## WHAT THE TASK ASKS:
So long as no pictures are carried over, output the records below exactly.

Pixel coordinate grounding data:

● ● ●

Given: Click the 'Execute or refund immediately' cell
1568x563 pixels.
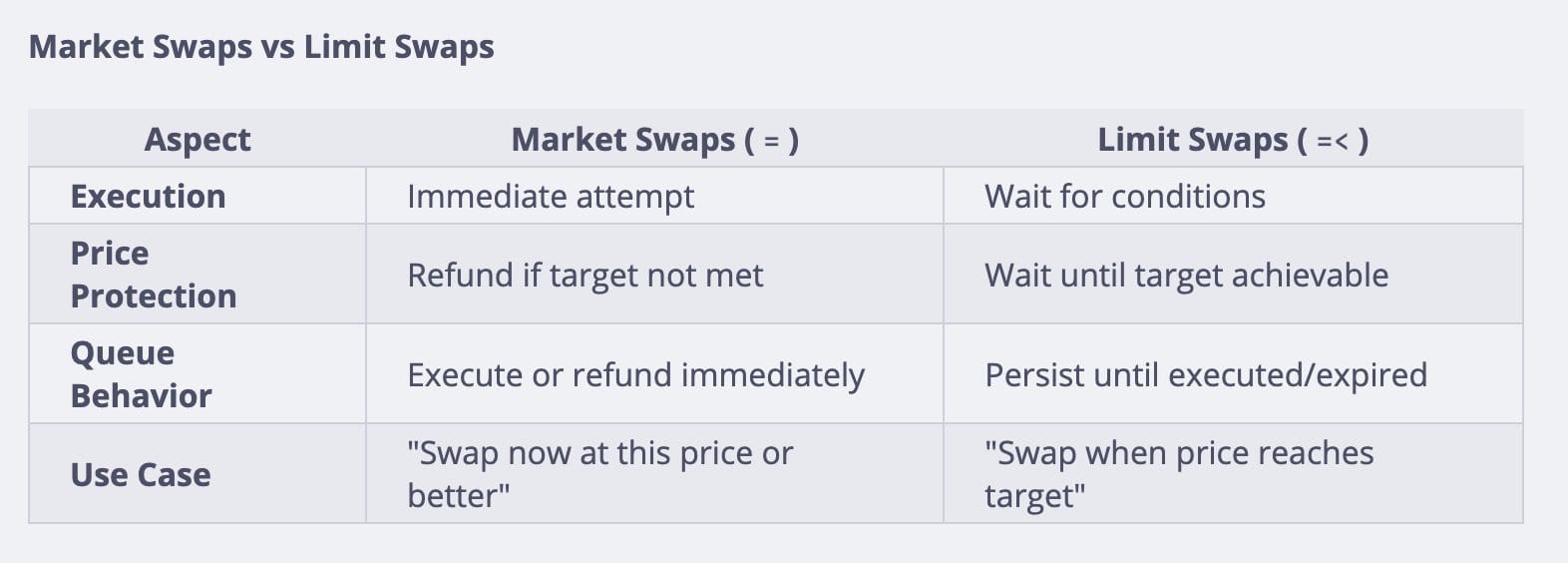Looking at the screenshot, I should click(x=635, y=375).
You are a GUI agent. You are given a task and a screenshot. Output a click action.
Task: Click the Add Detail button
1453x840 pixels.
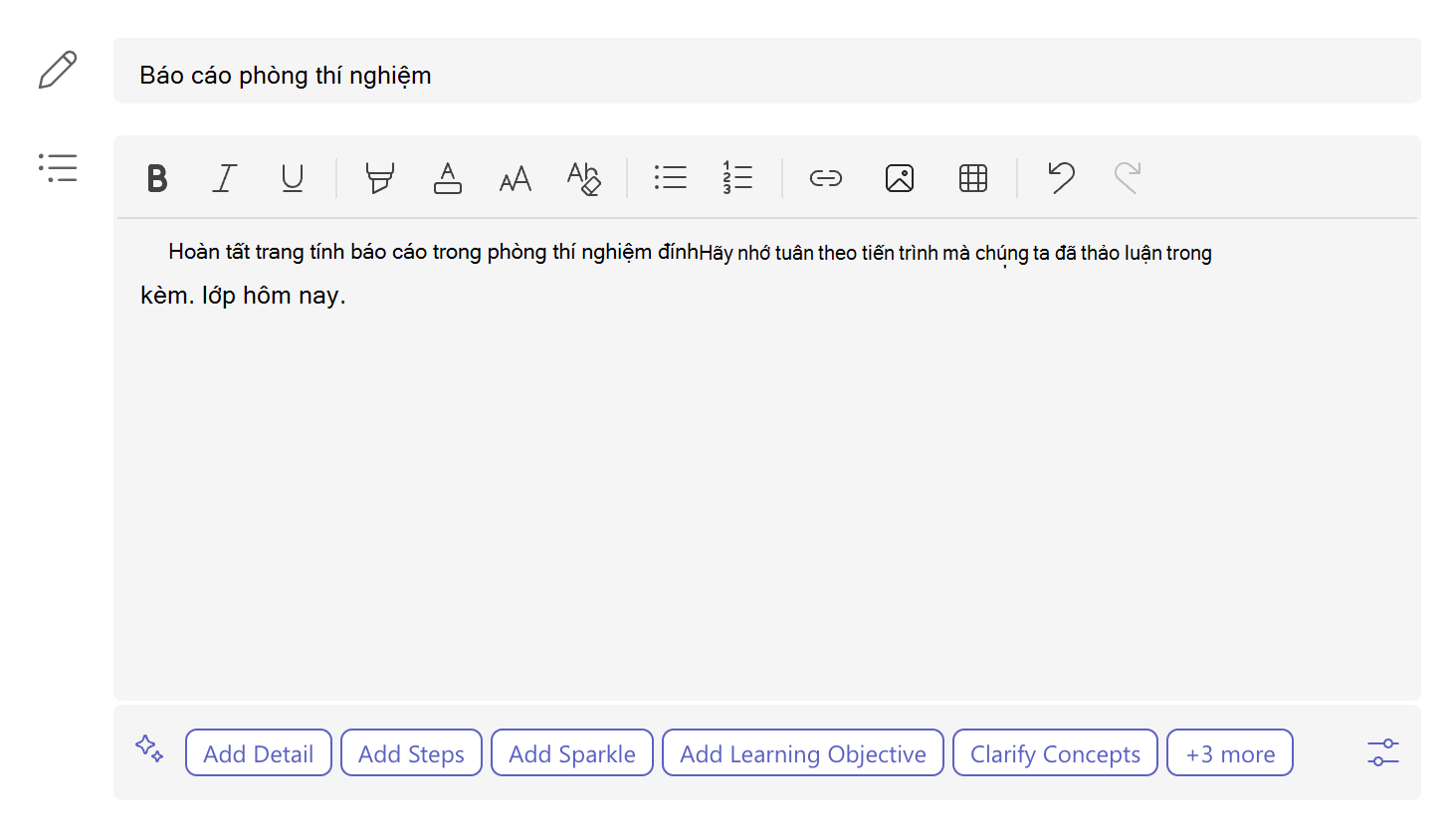(x=259, y=753)
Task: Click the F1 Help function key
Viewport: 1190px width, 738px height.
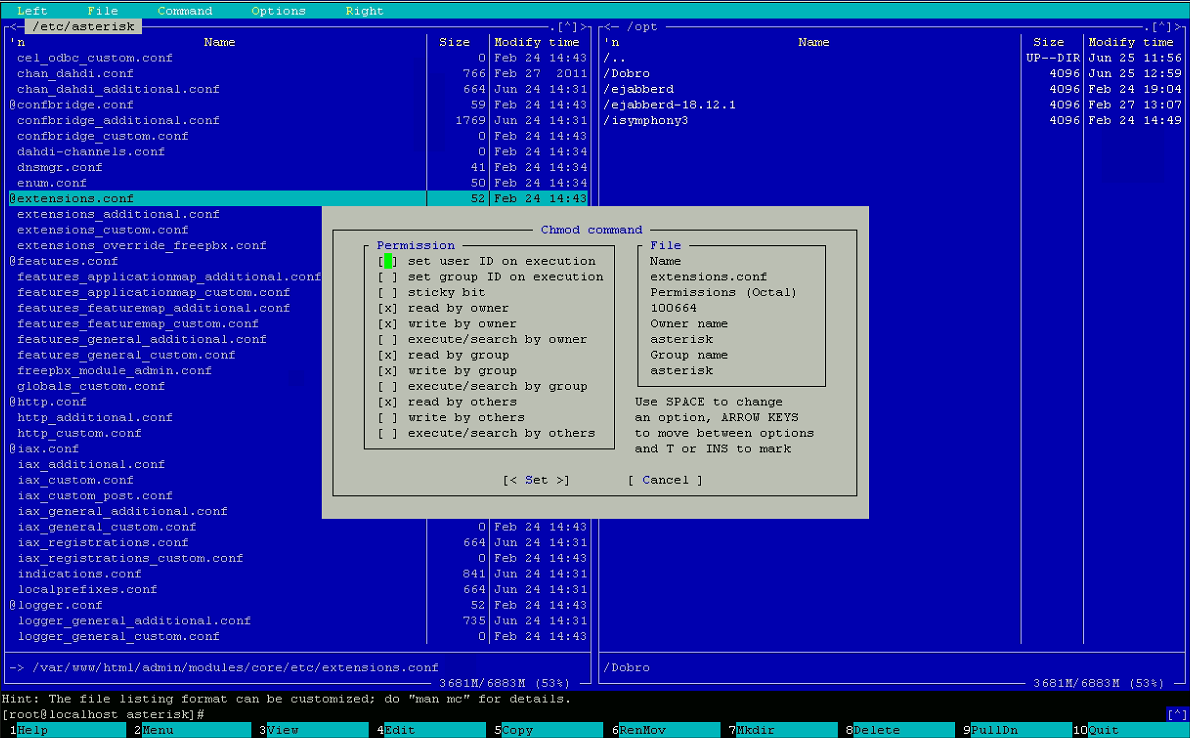Action: coord(33,730)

● ● ●

## SOLUTION FOR THIS PROBLEM:
Given: Click the 'Execute or refund immediately' cell
1568x563 pixels.
Looking at the screenshot, I should click(x=635, y=375).
You are a GUI agent. You are given a task and a screenshot. Output a click action.
Task: Click the Add Detail button
1453x840 pixels.
(x=259, y=753)
Task: Click the F1 Help function key
Viewport: 1190px width, 738px height.
Action: coord(33,730)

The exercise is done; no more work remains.